**Directions for this task:** Rewrite the records from the line containing "Task: Open the" through the end of the records, changing "envelope" to "mail" and leaving all other wording unchanged. Omit the pictures from your answer.

**Information given:**

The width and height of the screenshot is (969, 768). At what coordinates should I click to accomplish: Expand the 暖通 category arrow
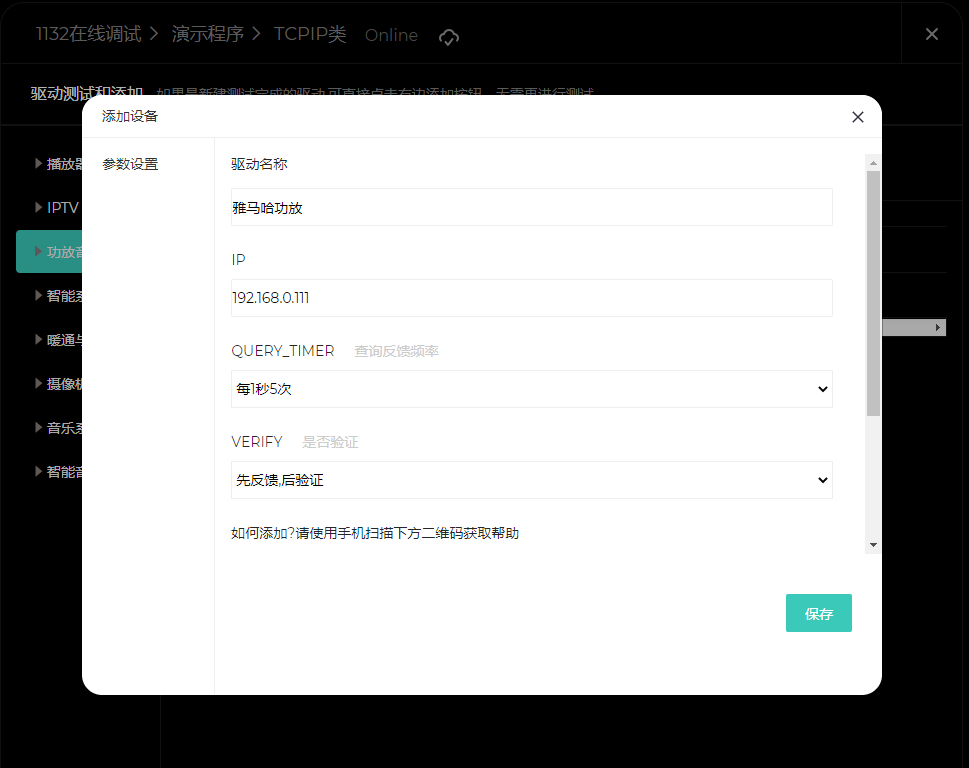point(39,339)
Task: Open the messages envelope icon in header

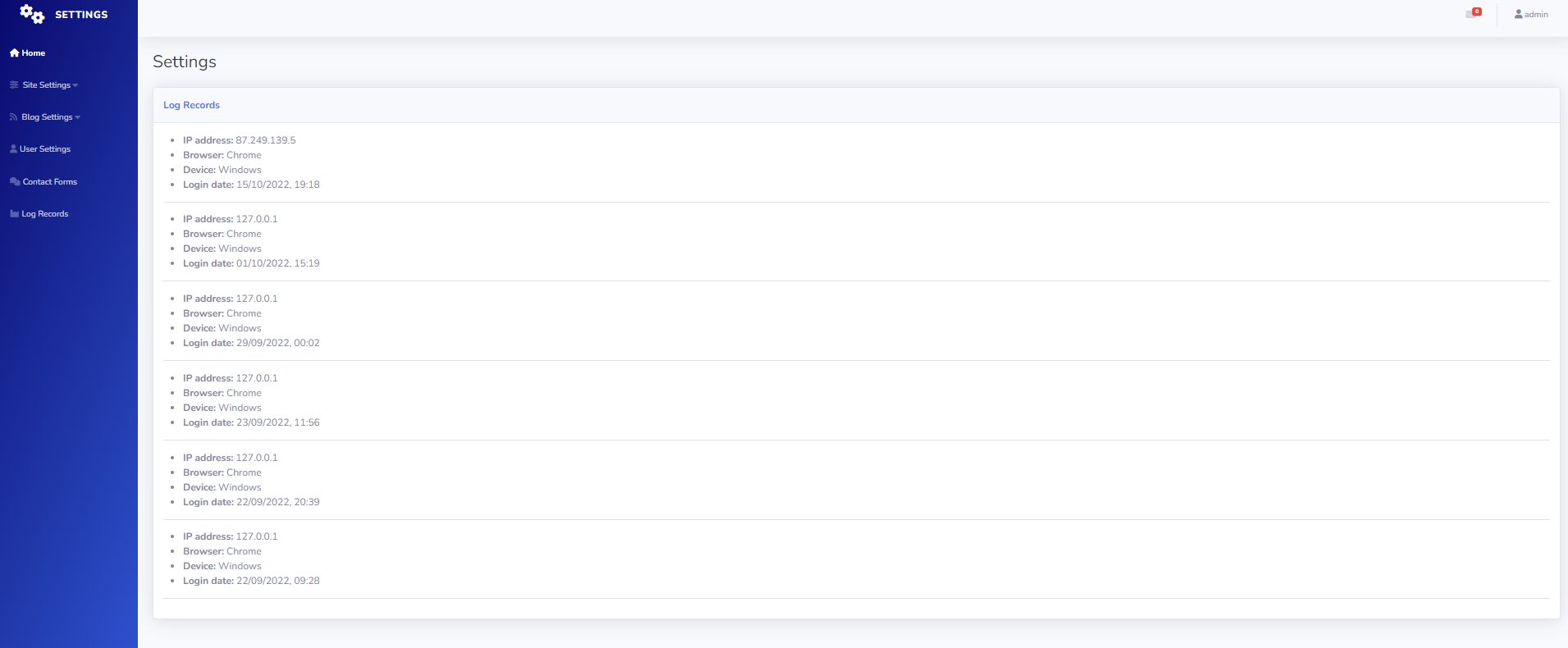Action: point(1470,15)
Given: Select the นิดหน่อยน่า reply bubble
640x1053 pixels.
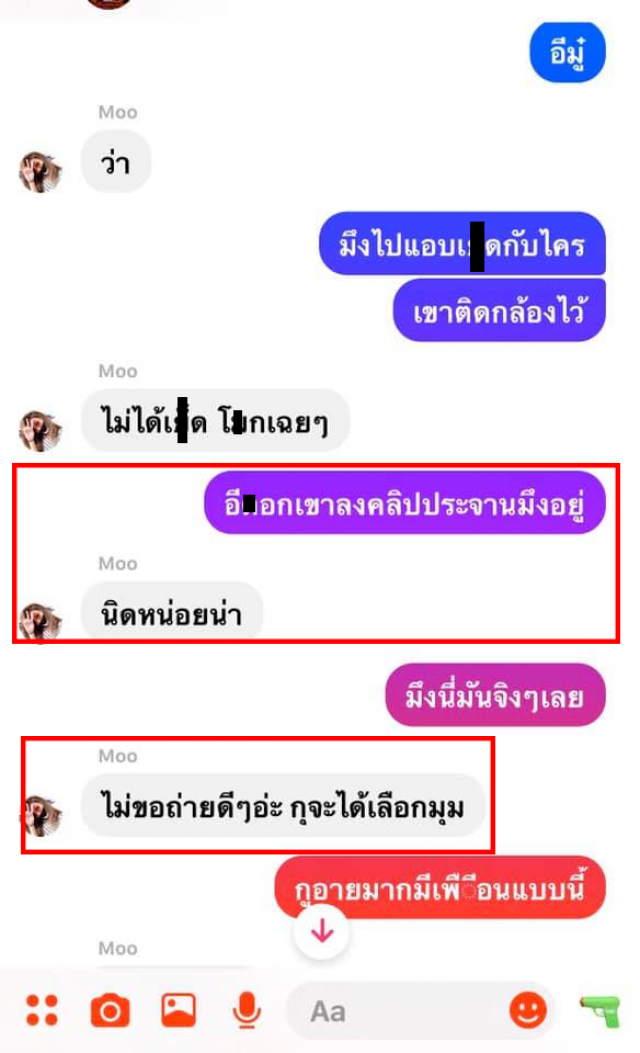Looking at the screenshot, I should 171,612.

**Task output:**
Task: Open the messages mail icon in header

Action: point(1470,15)
Given: Select the นิดหน่อยน่า reply bubble
640x1053 pixels.
Looking at the screenshot, I should 171,612.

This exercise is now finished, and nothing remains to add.